The note will feature a prominent photo of Turing, taken by Elliott and Fry in 1951, part of the National Gallery’s collection, as well as a maths formulae from Turing’s seminal 1936 paper ‘On computable numbers, with an application to the Entscheidungsproblem’.

It will also include drawings of Turing’s Automatic Computing Engine (ACE) Pilot machine, an early form of computer, and of the British Bombe, a machine invented by Turing to break the German Engima machine.

As well as his signature and ticker tape depicting Turing’s birthday in binary code, the note will feature a quote from Turing that he gave to The Times in 1949, saying ‘This is only a foretaste of what is to come, and only the shadow of what is going to be’.

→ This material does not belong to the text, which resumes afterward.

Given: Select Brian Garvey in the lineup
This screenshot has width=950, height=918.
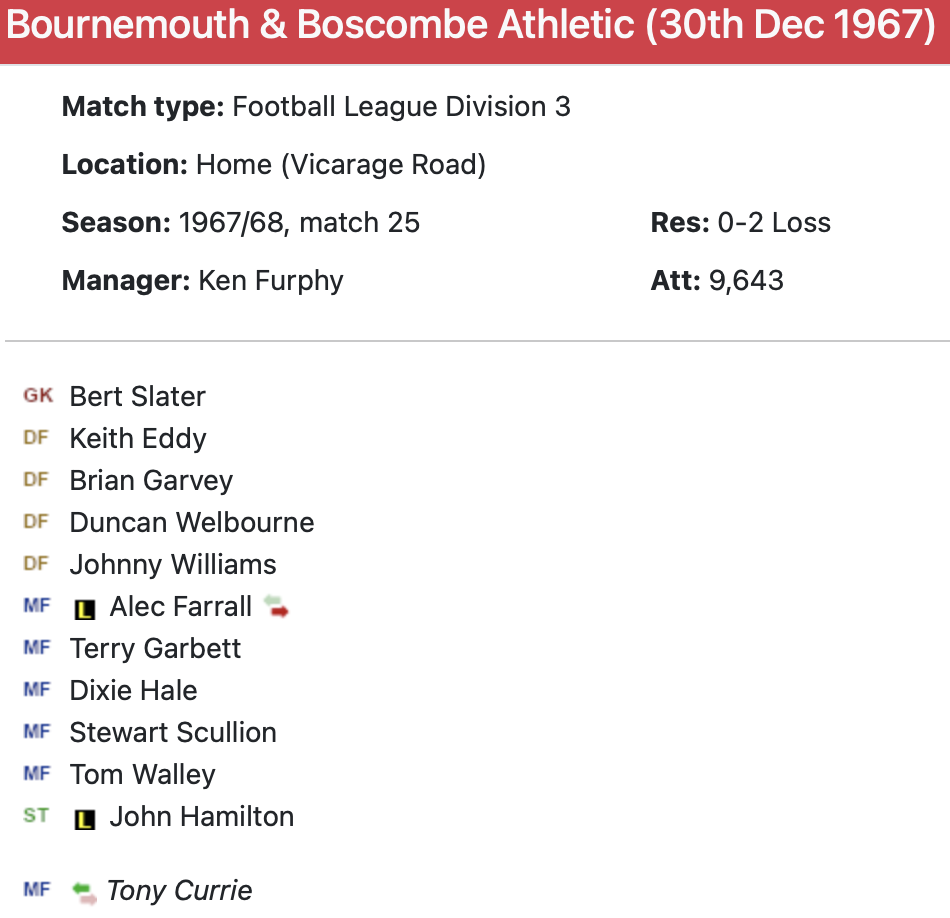Looking at the screenshot, I should click(151, 481).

In addition to these symbolic gestures, the note will also contain a number of security features, like holograms, see-through windows of Bletchley Park and foil patches.

‘This new £50 note completes our set of polymer banknotes,’ said Sarah John, the Bank’s chief cashier whose signature features on the note

‘These are much harder to counterfeit, and with its security features the new £50 is part of our most secure series of banknotes yet.’

Born on June 23 1912, Mr Turing studied mathematics at King’s College, University of Cambridge, gaining a first-class honours degree in 1934. He was elected a Fellow of the College.

In 1936 his work On Computable Numbers is seen as giving birth to the idea of how computers could operate.

His ‘Turing test’ also examined the behaviour necessary for a machine to be considered intelligent – the foundation for artificial intelligence.

The wartime hero’s later life was overshadowed by a conviction for homosexual activity, which was later considered unjust and discriminatory.

Mr Turing was convicted of gross indecency for his relationship with a man. His conviction led to the removal of his security clearance and meant he was no longer able to work for Government Communications Headquarters (GCHQ).

He was chemically castrated following his conviction in 1952 and died in 1954 at the age of 41.

He was later given a posthumous royal pardon.

The new polymer £50 note contains advanced security features, completing what the Bank described as its most secure set of banknotes yet.

The note will join the Sir Winston Churchill £5, the Jane Austen £10 and the JMW Turner £20, meaning all Bank of England banknotes are now available in polymer.

The Bank also said that September 30 2022 will be the last day people can use its paper £20 and £50 notes. After that, the paper notes will no longer be legal tender, so people should spend them or deposit them at their bank beforehand.